A Gray-box Attack against Latent Diffusion Model-based Image Editing by Posterior Collapse

TL;DR

This work tackles the risk of unauthorized LDM-based image editing by proposing a Posterior Collapse Attack (PCA) that targets the VAE encoder. By inducing two collapse modes in the VAE posterior—diffusion collapse for content preservation and concentration collapse for disruption—the authors present a unified KL-based loss that can switch objectives with a single parameter. PCA requires minimal white-box information (less than 4% of parameters) and offers strong transferability across VAE-based LDM variants, achieving superior protection efficiency compared to existing baselines. The approach is validated on multiple SD models, prompts, and defenses, highlighting its practical impact for safeguarding digital assets in rapid advances of generative AI.

Abstract

Recent advancements in Latent Diffusion Models (LDMs) have revolutionized image synthesis and manipulation, raising significant concerns about data misappropriation and intellectual property infringement. While adversarial attacks have been extensively explored as a protective measure against such misuse of generative AI, current approaches are severely limited by their heavy reliance on model-specific knowledge and substantial computational costs. Drawing inspiration from the posterior collapse phenomenon observed in VAE training, we propose the Posterior Collapse Attack (PCA), a novel framework for protecting images from unauthorized manipulation.
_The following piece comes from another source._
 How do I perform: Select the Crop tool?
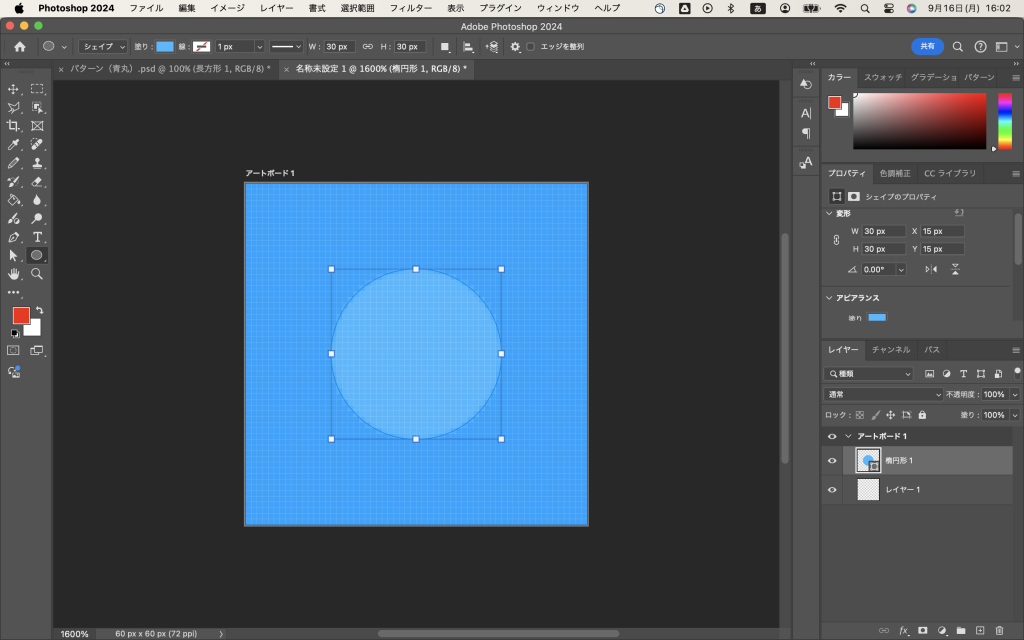click(14, 126)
Through comprehensive theoretical analysis and empirical validation, we identify two distinct collapse phenomena during VAE inference: diffusion collapse and concentration collapse. Based on this discovery, we design a unified loss function that can flexibly achieve both types of collapse through parameter adjustment, each corresponding to different protection objectives in preventing image manipulation. Our method significantly reduces dependence on model-specific knowledge by requiring access to only the VAE encoder, which constitutes less than 4\% of LDM parameters. Notably, PCA achieves prompt-invariant protection by operating on the VAE encoder before text conditioning occurs, eliminating the need for empty prompt optimization required by existing methods. This minimal requirement enables PCA to maintain adequate transferability across various VAE-based LDM architectures while effectively preventing unauthorized image editing. Extensive experiments show PCA outperforms existing techniques in protection effectiveness, computational efficiency (runtime and VRAM), and generalization across VAE-based LDM variants. Our code is available at https://github.com/ZhongliangGuo/PosteriorCollapseAttack.

Figures (8)

• Figure 1: Comparison of our proposed method with AdvDM advdm, PhotoGuard photoguard, MIST mist, and SDS sds. Our method only requires access to the encoder of the VAE, achieving equal or superior performance on multi scenarios (Fig. \ref{['fig:demo']}) with comparable image editing semantic degrade, lower runtime, and less occupied VRAM. All runtime and VRAM measurements were conducted on a NVIDIA RTX 3090 with $T=40$ iterations and 512×512 resolution.
• Figure 3: Comparison of our method with other baselines subject to different Objectives. The first column shows editing prompts. The second column shows the original input images and expected edited outputs. The subsequent columns show images protected by different methods and their corresponding outputs. Notably, $x$ refers to the original image will be edited by LDM; $f(\cdot)$ refers to the LDM-based image editing.
• Figure 4: Qualitative comparison of image editing results. The first row is the original image and protected images. For the rest, each row shows different methods applied to a pineapple image under various editing prompts and protection objectives. Notably, $x$ refers to the original image will be edited by LDM; $f(\cdot)$ refers to the LDM-based image editing.
• Figure 5: Qualitative comparison of image editing results. The first row is the original image and protected images. For the rest, each row shows different methods applied to a portrait photo under various editing prompts and protection objectives. Notably, $x$ refers to the original image will be edited by LDM; $f(\cdot)$ refers to the LDM-based image editing.
• Figure 6: Transferability results on SD2.0 and SDXL. White-box uses the target model's VAE; black-box uses SD1.5's pretrained weights as surrogate. (Left) Objective 1 results. (Right) Objective 2 results. $\uparrow/\downarrow$ indicate higher/lower is better. All subplots share the same axes: x-axis shows baseline methods; y-axis shows IQA scores.